2 documentation-derived translation patterns — what carries over and what to watch for. Cited to the Feature Parity Map; the audit tells you whether the move is worth it.
Both tools auto-transcribe a video's speech and lay down time-synced, restyleable on-screen captions. A team already on Captions can drop VEED's Auto Subtitle tool: upload the same clip to Captions, let its AI speech recognition transcribe and word-sync the captions (100+ languages), pick a preset caption style, tweak fonts/colors and emojis, then export the rendered video with the captions burned in. For the common social-video job — open captions baked into the MP4 for posting — Captions fully covers what VEED's auto-subtitles produced, so the standalone VEED seat can be cancelled. Keep Captions; cut VEED.
- Warning: Format gap (the dealbreaker check): VEED's auto-subtitle tool can download a separate subtitle FILE (SRT, VTT, or TXT); Captions only outputs 'open' captions burned into the rendered video and does not export an SRT/VTT sidecar. If your workflow needs an actual caption file (YouTube closed captions, broadcast/compliance, a CMS that ingests SRT), Captions cannot replace that VEED output — keep a file-capable tool for those clips.
- Warning: Re-style, do not lift: VEED caption styles/animations (karaoke, box-highlight) do not transfer. You re-pick a Captions preset, so brand fonts/colors and any per-word highlighting must be rebuilt and re-reviewed once in Captions.
- Warning: Plan parity: watermark-free export and longer videos are paid on both sides (Captions' full 100+ style library sits on Pro at $9.99/mo; VEED gated downloads/length on its paid tiers). Confirm your Captions plan covers the clip lengths you used VEED for before dropping the VEED subscription.
Both tools turn a typed script into a lip-synced talking-presenter video with no filming. If a team is on Captions for presenter videos and also paying for VEED AI Avatars, consolidate onto Captions: create a Captions AI Twin from a short reference video (or selfie) of the on-screen person, then drive it with a script the same way you drove VEED's avatar, and drop the result into the edit. For an owned, on-brand spokesperson this is the cleaner home, so the VEED avatar seat can be cancelled. Keep Captions; cut VEED.

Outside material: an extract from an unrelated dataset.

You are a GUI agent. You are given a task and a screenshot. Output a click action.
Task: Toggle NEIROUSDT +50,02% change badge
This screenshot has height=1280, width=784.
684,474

- Warning: Capability gap (check before cutting): VEED ships 60+ ready-made STOCK avatars you can use with zero filming and no likeness of your own. Captions' AI Twin is primarily a clone-OF-YOURSELF flow built from your own photo/video — it is not a library of generic stock presenters. If your VEED usage leaned on those stock characters (e.g. you needed a face you don't have to record), Captions has no equivalent ready roster and you must create a twin from real footage of a real, consenting person.
- Warning: Twin count is plan-gated: Captions' Pro plan includes only up to 2 AI Twins; up to 30 requires Max or above. If you used several different VEED avatars, price the Captions tier that covers the number of twins you actually need before dropping VEED.
- Warning: Recreate, do not migrate: an existing VEED custom clone does not transfer to Captions. Budget the one-time twin-creation step (Captions recommends video footage, not just a selfie, for the best likeness/voice match) and re-record the reference before cancelling.